暫くの間は、「あのようにご遺言なさったのだから」などと、情けのあるように振る舞っていたが、うわべはともかくも、辛いことが多かった。それもこれもみな世の道理なので、わが身一つの不幸として、嘆きながら毎日を暮らしている。ただ、この河内守だけは、昔から好色心があって、少し優しげに振る舞うのであった。
「しみじみとご遺言なさってもおり、至らぬ者ですが、お疎みにならずに何でもおっしゃってください」などと機嫌をとって近づいて来て、実にあきれた下心が見えたので、
「辛い運命の身で、このように生き残って、終いにはとんでもない事まで耳にすることよ」と、人知れず思い悟って、他人にはそれとは知らせずに、尼になってしまったのであった。
仕えている女房たちは、何とも言いようがないと、悲しみ嘆く。河内守もたいそう辛く、
「わたしをお嫌いになってのことで、まだ先の長いお年でいらっしゃろうに。

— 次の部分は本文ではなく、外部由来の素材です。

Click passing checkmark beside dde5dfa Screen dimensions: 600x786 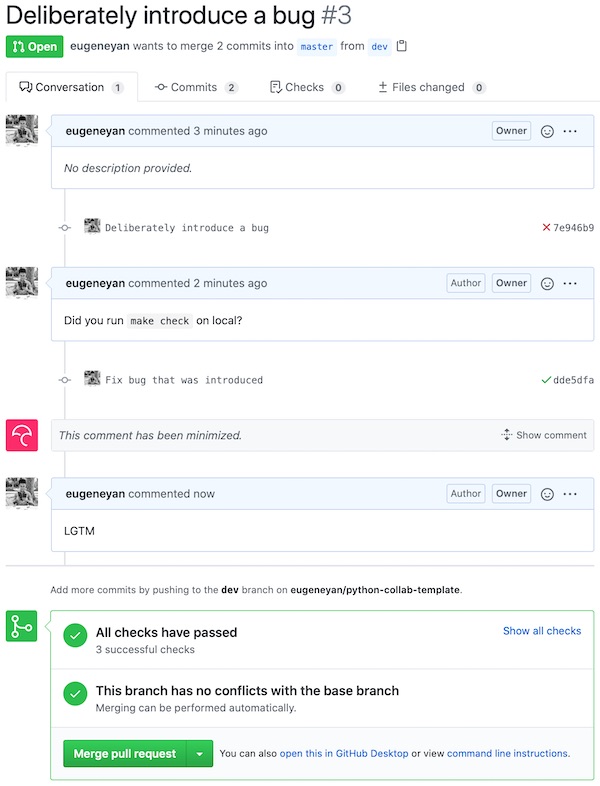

この後、どのようにしてお過ごしになるおつもりなのか」などと言っているのは、つまらぬおせっかいだなどと、人々は申しているようである。
《この巻はこれで終わりなのですが、冒頭がたいへん賑々しく華やかに始まったにもかかわらず、源氏と空蝉の間には結局なにごともないまま、別れてしまったようで、その後あっけなく空蝉は出家してしまいました。
『構想と鑑賞』はそうした点について、「この巻では逢坂の関の場を除いては、ほとんど描写がなくて叙述であり、全般的にあまり肉付けがしてない」として、「未完成品であり、構想の備忘であり、単なる素材の羅列に終わっているという酷評もある」と言っていて、確かにそういう気もします。
初めの関での行列の交錯の場面などは、細かく、また美しく、どんな話になるのかと期待を持たせる本格的な書き方で、それに比べて後半は明らかに筆を急いでおり、「叙述」だけになっています。
作者としては、源氏の心はすでに紫の上と明石の君にあって、書きかけて途中から、これまでの他の女性は、後日談だけ書けばよいという気持になっていったのではないか、というようなことさえ思わせます。
あっけなく出家してしまった、と言いましたが、親子ほど年の違う夫が「年取ったためか、病気がちになって」から以後の空蝉の身辺は、現代なら社会派小説のちょっとしたテーマであり、潔いところのある空蝉がきっぱりと出家するのは理解できるとしても、そこに至るにはさまざまな思いもあったろうと、知りたい気がする事柄ではあります。
しかし、書き始めればそれだけでも一巻になったでしょうから、源氏の話が知りたい当時の読者からは、行く先の知れた受領の未亡人についての長い話は興味を保てないかも知れません。